Ruby lib for managing proxies
This gem can help your Ruby application to make HTTP(S) requests from proxy by fetching and validating actual proxy lists from the different providers like HideMyName.
It gives you a Manager class that can load proxy list, validate it and return random or specific proxy entry. Take a look
at the documentation below to find all the gem features.
Also this gem can be used as standalone solution for downloading and validating proxy lists from the different providers. Checkout examples of usage below.
Installation
If using bundler, first add 'proxy_fetcher' to your Gemfile:
gem 'proxy_fetcher', '~> 0.3'
or if you want to use the latest version (from master branch), then:
gem 'proxy_fetcher', git: 'https://github.com/nbulaj/proxy_fetcher.git'
And run:
bundle install
Otherwise simply install the gem:
gem install proxy_fetcher -v '0.3'
Example of usage
In Ruby application
Get current proxy list without validation:
manager = ProxyFetcher::Manager.new # will immediately load proxy list from the server
manager.proxies
#=> [#<ProxyFetcher::Proxy:0x00000002879680 @addr="97.77.104.22", @port=3128, @country="USA",
# @response_time=5217, @type="HTTP", @anonymity="High">, ... ]
You can initialize proxy manager without immediate load of proxy list from the remote server by passing refresh: false on initialization:
manager = ProxyFetcher::Manager.new(refresh: false) # just initialize class instance
manager.proxies
#=> []
If you wanna clean current proxy list from some dead servers that does not respond to the requests, than you can just call cleanup! method:
manager.cleanup! # or manager.validate!
Get raw proxy URLs as Strings:
manager = ProxyFetcher::Manager.new
manager.raw_proxies
# => ["97.77.104.22:3128", "94.23.205.32:3128", "209.79.65.140:8080",
# "91.217.42.2:8080", "97.77.104.22:80", "165.234.102.177:8080", ...]
If ProxyFetcher::Manager was already initialized somewhere, you can refresh the proxy list by calling #refresh_list! method:
manager.refresh_list! # or manager.fetch!
#=> [#<ProxyFetcher::Proxy:0x00000002879680 @addr="97.77.104.22", @port=3128, @country="USA",
# @response_time=5217, @type="HTTP", @anonymity="High">, ... ]
If you need to filter proxy list, for example, by country or response time and selected provider supports filtering by GET params, then you can pass your filters to the Manager instance like that:
ProxyFetcher.config.provider = :hide_my_name
manager = ProxyFetcher::Manager.new(filters: { country: 'AO', maxtime: '500' })
manager.proxies
# => [...]
NOTE: not all the providers support filtering. Take a look at the provider class to see if it supports custom filters.
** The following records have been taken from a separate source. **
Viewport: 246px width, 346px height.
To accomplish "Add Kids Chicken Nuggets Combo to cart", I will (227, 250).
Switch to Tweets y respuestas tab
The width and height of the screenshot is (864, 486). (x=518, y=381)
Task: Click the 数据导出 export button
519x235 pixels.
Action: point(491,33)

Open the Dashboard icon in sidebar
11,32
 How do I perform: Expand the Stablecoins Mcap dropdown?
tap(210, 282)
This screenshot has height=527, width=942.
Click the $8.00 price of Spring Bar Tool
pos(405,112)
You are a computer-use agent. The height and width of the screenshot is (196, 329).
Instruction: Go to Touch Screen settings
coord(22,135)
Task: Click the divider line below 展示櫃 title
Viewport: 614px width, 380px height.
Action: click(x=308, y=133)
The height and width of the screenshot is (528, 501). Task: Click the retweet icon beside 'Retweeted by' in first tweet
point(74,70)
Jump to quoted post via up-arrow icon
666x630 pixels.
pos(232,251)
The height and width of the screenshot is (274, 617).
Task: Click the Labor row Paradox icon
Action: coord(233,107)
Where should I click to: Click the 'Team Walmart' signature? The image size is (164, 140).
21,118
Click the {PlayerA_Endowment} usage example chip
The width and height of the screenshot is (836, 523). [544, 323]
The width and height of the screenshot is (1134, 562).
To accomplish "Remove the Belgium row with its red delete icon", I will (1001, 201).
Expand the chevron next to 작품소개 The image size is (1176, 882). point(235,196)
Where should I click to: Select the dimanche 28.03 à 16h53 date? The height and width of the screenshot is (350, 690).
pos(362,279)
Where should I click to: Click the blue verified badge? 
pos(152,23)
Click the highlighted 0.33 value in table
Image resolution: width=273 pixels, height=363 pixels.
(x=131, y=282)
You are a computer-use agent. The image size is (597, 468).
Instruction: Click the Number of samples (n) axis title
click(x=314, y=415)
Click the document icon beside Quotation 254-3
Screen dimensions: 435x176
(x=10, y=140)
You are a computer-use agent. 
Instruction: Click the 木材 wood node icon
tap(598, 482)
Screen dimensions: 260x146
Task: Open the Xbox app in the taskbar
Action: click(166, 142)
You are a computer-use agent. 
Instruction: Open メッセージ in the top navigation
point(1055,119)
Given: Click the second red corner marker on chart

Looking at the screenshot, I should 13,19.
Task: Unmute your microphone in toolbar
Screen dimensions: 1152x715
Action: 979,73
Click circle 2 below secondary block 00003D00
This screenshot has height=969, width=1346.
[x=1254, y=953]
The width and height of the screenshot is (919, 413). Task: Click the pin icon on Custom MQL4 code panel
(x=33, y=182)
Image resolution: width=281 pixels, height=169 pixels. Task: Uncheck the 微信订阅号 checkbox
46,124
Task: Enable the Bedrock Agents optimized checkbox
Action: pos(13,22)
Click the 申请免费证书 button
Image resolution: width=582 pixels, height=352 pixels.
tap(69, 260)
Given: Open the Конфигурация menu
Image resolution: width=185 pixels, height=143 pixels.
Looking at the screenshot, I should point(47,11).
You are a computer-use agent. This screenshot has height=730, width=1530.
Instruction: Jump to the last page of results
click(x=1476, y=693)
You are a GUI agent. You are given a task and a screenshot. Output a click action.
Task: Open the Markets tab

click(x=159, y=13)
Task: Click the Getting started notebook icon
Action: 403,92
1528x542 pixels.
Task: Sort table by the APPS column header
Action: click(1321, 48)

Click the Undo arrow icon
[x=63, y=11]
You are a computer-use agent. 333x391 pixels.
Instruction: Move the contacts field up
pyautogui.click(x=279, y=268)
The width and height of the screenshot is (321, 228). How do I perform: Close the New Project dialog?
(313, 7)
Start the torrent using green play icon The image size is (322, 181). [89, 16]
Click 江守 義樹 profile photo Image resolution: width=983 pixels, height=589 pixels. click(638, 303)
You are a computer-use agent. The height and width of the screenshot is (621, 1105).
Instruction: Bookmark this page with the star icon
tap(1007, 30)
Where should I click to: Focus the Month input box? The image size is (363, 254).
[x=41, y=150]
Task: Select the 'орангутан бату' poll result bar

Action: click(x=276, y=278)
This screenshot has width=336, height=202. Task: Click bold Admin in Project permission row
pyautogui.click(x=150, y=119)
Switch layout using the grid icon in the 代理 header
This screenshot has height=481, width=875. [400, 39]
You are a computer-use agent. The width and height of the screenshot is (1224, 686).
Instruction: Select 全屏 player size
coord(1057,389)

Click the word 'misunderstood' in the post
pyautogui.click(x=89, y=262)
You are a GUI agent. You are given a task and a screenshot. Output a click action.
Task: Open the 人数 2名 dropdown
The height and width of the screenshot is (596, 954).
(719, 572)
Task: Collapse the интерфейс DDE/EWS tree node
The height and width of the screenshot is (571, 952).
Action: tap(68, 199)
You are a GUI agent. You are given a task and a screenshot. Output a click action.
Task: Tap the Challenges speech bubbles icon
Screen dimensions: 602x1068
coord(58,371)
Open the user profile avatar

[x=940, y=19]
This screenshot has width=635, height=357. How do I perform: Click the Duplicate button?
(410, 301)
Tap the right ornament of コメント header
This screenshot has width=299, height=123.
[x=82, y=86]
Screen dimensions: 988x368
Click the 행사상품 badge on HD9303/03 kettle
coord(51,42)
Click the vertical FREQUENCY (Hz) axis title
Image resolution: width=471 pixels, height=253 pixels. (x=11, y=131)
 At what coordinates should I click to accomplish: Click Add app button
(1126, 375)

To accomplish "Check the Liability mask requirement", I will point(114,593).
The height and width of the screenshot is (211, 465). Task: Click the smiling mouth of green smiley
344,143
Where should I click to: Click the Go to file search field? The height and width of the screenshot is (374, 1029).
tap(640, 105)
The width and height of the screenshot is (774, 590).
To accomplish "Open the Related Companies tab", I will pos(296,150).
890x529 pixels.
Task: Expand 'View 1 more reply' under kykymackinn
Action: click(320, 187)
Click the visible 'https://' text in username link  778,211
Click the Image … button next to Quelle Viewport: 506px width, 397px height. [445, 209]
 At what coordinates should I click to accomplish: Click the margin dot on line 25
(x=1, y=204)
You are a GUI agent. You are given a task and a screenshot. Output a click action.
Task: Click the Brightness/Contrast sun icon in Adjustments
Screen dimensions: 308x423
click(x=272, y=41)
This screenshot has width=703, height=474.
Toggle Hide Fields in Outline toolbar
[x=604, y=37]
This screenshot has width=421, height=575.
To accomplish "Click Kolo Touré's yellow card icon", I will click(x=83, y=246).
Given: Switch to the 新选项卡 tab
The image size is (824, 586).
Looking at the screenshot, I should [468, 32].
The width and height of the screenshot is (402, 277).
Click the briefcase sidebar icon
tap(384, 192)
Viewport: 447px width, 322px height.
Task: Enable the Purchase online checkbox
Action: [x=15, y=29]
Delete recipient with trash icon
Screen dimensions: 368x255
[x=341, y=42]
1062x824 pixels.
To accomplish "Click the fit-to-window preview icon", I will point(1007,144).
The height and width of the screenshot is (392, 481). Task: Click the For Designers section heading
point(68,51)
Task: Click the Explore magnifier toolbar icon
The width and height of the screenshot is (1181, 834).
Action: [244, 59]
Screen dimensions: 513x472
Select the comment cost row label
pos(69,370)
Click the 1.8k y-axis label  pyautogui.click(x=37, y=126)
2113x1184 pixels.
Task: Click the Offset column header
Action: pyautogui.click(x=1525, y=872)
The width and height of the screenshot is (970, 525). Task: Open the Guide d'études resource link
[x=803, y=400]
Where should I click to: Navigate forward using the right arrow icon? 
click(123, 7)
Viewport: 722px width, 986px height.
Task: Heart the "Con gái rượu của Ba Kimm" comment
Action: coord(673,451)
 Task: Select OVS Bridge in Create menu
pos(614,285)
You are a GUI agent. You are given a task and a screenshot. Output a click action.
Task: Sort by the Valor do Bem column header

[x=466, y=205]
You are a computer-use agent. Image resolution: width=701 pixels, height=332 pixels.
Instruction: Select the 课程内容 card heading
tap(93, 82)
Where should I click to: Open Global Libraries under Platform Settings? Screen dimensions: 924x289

You can use two methods to get the first proxy from the list:
getor aliasedpop(will return first proxy and move it to the end of the list)get!or aliasedpop!(will return first connectable proxy and move it to the end of the list; all the proxies till the working one will be removed)
Or you can get just random proxy by calling manager.random_proxy or it's alias manager.random.
Standalone
All you need to use this gem is Ruby >= 2.0 (2.3 is recommended). You can install it in a different ways. If you are using Ubuntu Xenial (16.04LTS) then you already have Ruby 2.3 installed. In other cases you can install it with RVM or rbenv.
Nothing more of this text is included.